The CRB is a board of 25 members, a board with the intention of unifying the capital region and encouraging municipalities to work together, but with a requirement that 75 per cent of the member population must back any decision, anything that doesn’t meet Edmonton’s standards is like rolling a boulder uphill, as the city has about 73 per cent of the regional population. Lightbody said it’s a shame the CRB accomplishes little besides social time for elected officials because regional planning is vitally important to Alberta’s future, and most such planning is being pushed into the future, such as the fact there is no regional transit plan and no regional transportation plan.
“The CRB, in its current form, prevents these kinds of basic planning decisions,” added Lightbody.
Regional boards of this ilk have failed in the past – take Hamilton-Wentworth in Ontario, for example. With small suburbs and a massively populated central city, the board was unmanageable. The province dissolved it.
Readers of the Gazette will wonder if the CRB’s goal is being achieved, especially with the Town of Redwater stating it wants out of the CRB, apparently disgruntled that it’s not allowed to develop as it wishes.

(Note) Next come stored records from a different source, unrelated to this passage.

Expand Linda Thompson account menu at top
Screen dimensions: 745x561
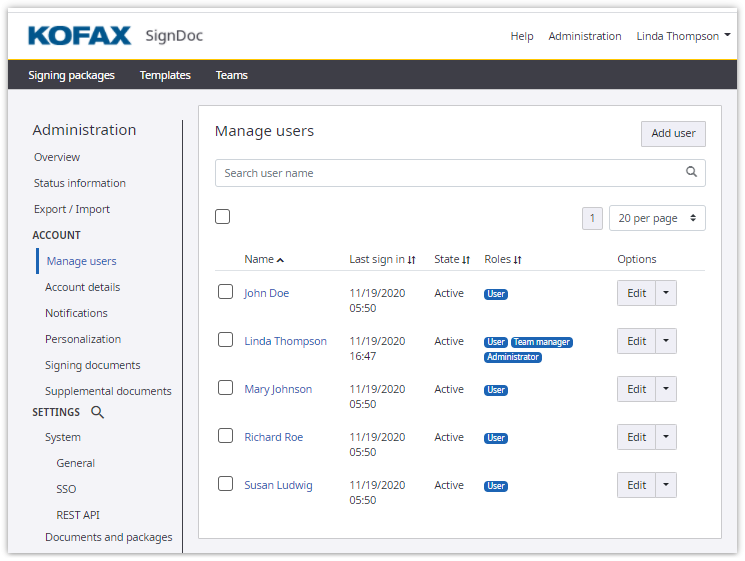coord(683,36)
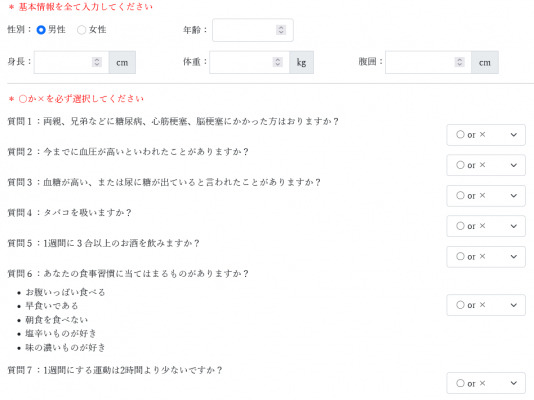The width and height of the screenshot is (534, 400).
Task: Open the 質問5 alcohol answer dropdown
Action: tap(486, 257)
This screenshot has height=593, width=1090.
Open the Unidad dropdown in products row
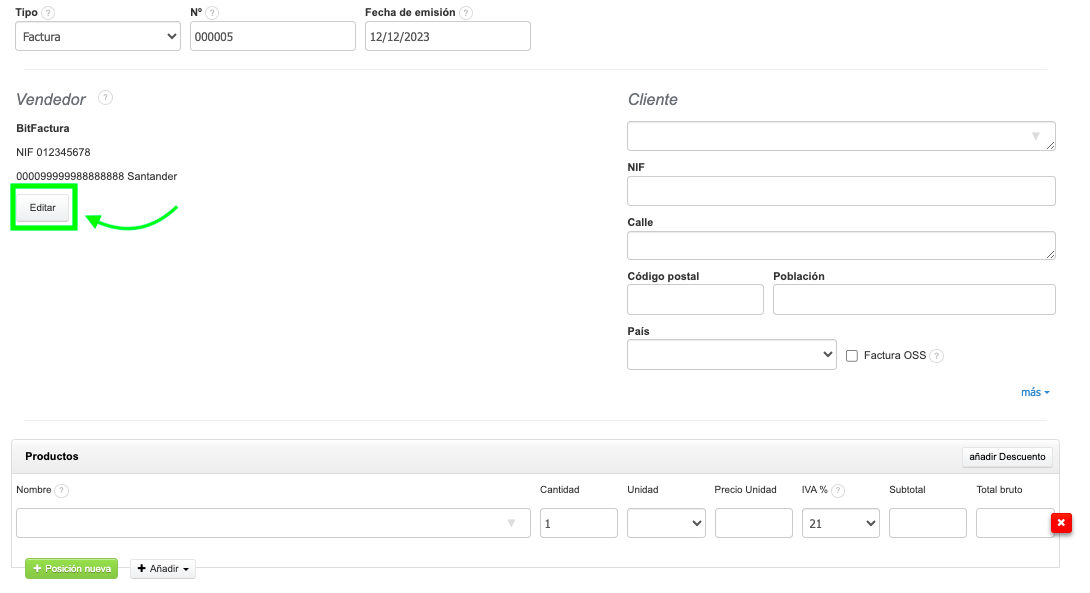tap(666, 523)
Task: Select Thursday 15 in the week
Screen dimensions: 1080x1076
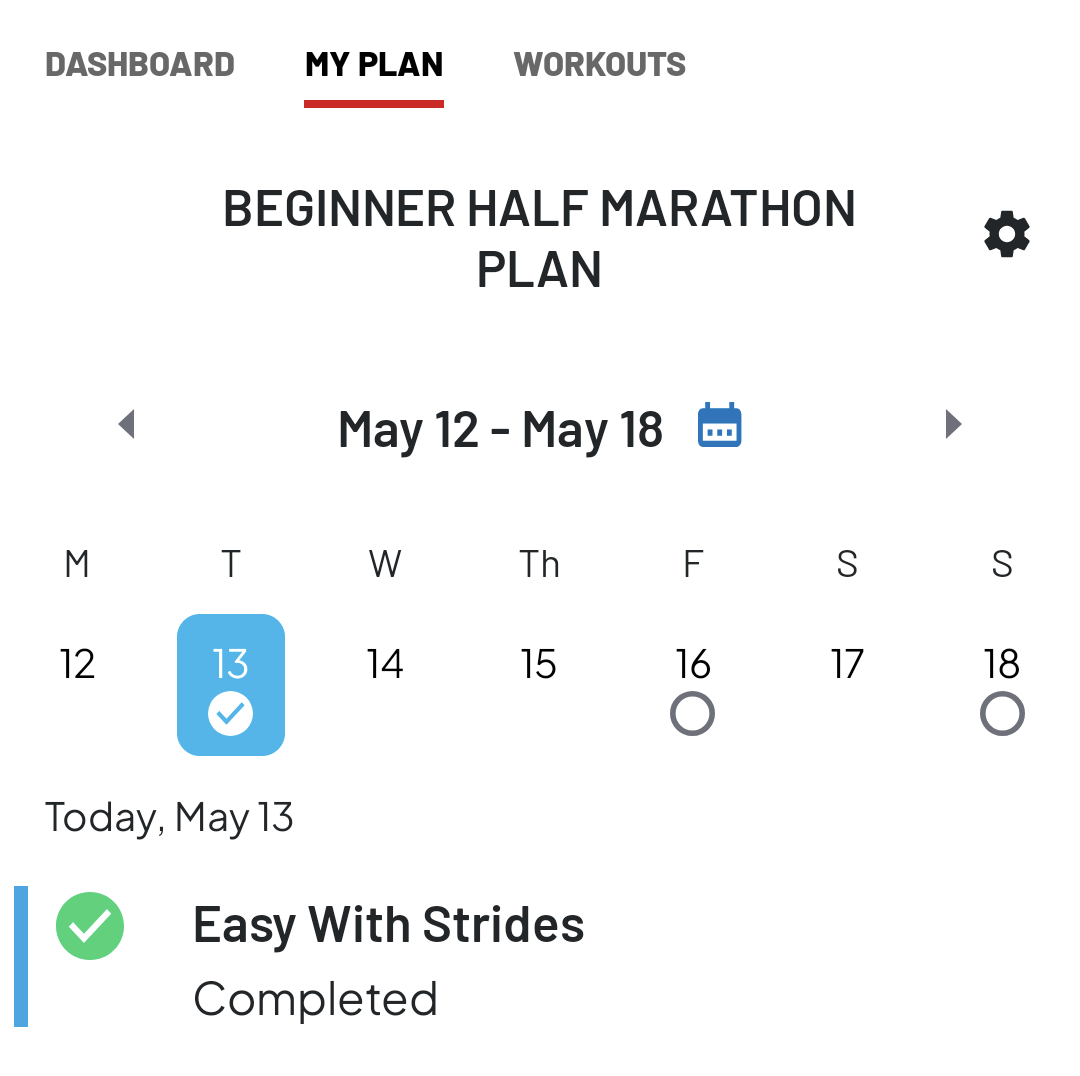Action: click(x=538, y=664)
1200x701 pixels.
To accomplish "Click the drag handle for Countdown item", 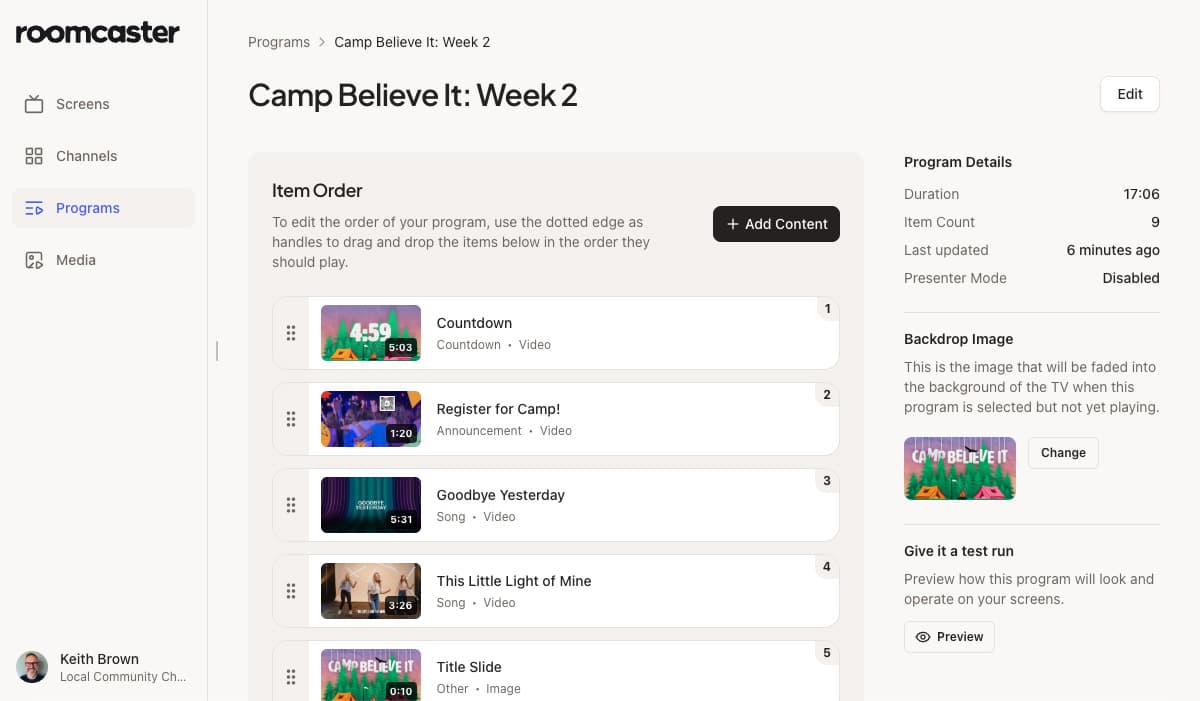I will tap(290, 333).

Lightbody nixed that idea out of hand.
“They’re not allowed to pull out,” he said. “They’re in because of the act. They’re legislated, they cannot opt out.”
So if putting on a parachute and bailing out isn’t an option, what is?
While some have failed, other regional municipal initiatives work. Take the Greater Vancouver Regional District. It functions relatively well with members of roughly equal population and no single municipality can dominate the board. Obviously, in this region that won’t work. The elephant will always lead the herd.
While Lightbody said an assessment of the CRB is that it is flawed, he said the board is the provincial government’s brainchild and any changes to it must come from the provincial government, including tangible authority to put into place regional planning and the ability to control and direct growth.
Until then, the CRB is as good as it gets until somebody can float a better idea.